The effect of three broad-spectrum antimicrobials on mononuclear cell responses to encapsulated bacteria: evidence for down-regulation of cytokine mRNA transcription by trovafloxacin.
Academic Article
Overview
abstract
The effect of trovafloxacin, ciprofloxacin and ceftriaxone on cytokine production of human peripheral blood mononuclear cells (PBMCs) was examined. PBMC responses were measured after stimulation with lipopolysaccharide (LPS), lipoteichoic acid (LTA) or killed or viable Streptococcus pneumoniae and Haemophilus influenzae. Trovafloxacin inhibited the production of tumour necrosis factor alpha (TNF-alpha), interleukin-1beta (IL-1beta), IL-6 and IL-8 by PBMCs after stimulation with either LPS or LTA by 83%. Similar inhibition occurred in PBMCs incubated with killed or live bacteria and trovafloxacin, but not with ciprofloxacin or ceftriaxone. The relevance of this in vitro observation was explored by examining TNF-alpha and IL-6 responses in trovafloxacin-treated mice. Serum concentrations of both cytokines 1 h after LPS challenge were 95% less than serum concentrations in mice that were not given trovafloxacin.
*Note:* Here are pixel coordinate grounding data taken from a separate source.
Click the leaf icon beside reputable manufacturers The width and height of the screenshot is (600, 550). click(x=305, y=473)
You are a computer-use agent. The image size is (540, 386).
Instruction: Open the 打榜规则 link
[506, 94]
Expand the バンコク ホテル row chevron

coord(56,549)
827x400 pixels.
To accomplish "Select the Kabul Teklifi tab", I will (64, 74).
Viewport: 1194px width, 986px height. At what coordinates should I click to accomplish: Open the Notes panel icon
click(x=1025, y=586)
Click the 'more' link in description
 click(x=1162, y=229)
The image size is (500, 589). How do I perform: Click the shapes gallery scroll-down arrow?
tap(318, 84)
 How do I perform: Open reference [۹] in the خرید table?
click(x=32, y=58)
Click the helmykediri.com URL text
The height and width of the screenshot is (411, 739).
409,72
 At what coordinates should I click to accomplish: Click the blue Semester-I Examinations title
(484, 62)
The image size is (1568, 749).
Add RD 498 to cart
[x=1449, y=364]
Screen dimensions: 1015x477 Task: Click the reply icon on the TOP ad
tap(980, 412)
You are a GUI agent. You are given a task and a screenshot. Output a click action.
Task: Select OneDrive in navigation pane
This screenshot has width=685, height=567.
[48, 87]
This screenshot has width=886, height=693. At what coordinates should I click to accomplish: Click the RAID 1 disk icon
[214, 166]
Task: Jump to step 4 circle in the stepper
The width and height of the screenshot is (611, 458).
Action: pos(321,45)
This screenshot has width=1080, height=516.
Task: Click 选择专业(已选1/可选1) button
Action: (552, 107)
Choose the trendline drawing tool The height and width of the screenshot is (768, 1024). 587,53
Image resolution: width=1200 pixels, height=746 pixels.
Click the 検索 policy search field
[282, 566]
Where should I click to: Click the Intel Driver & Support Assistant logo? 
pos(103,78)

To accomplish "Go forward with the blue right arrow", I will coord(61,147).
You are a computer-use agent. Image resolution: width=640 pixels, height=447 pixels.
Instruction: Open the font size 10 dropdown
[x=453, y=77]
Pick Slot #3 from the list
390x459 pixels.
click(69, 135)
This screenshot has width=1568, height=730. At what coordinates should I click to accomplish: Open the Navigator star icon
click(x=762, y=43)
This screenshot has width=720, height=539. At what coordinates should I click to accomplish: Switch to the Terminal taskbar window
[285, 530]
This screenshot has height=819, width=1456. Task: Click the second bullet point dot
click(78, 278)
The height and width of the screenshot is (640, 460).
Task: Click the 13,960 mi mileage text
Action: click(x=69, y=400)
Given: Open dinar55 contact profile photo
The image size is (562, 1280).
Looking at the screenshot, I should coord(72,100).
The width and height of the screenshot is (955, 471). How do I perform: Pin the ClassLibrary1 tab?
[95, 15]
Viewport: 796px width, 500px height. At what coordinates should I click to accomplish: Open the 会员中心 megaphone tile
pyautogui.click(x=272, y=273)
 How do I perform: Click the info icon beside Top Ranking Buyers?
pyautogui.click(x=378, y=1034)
Reverse transcription- polymerase chain reaction studies of the mechanisms determining cytokine down-regulation demonstrated that trovafloxacin reduced TNF-alpha, IL-1beta and IL-6 mRNA to levels similar to those of unstimulated cells. These observations indicate that trovafloxacin can consistently and significantly reduce production of cytokines that play an important role in sepsis. In vitro, this effect can occur in the presence of bacteriolysis and is associated with inhibition of transcription of cytokine genes.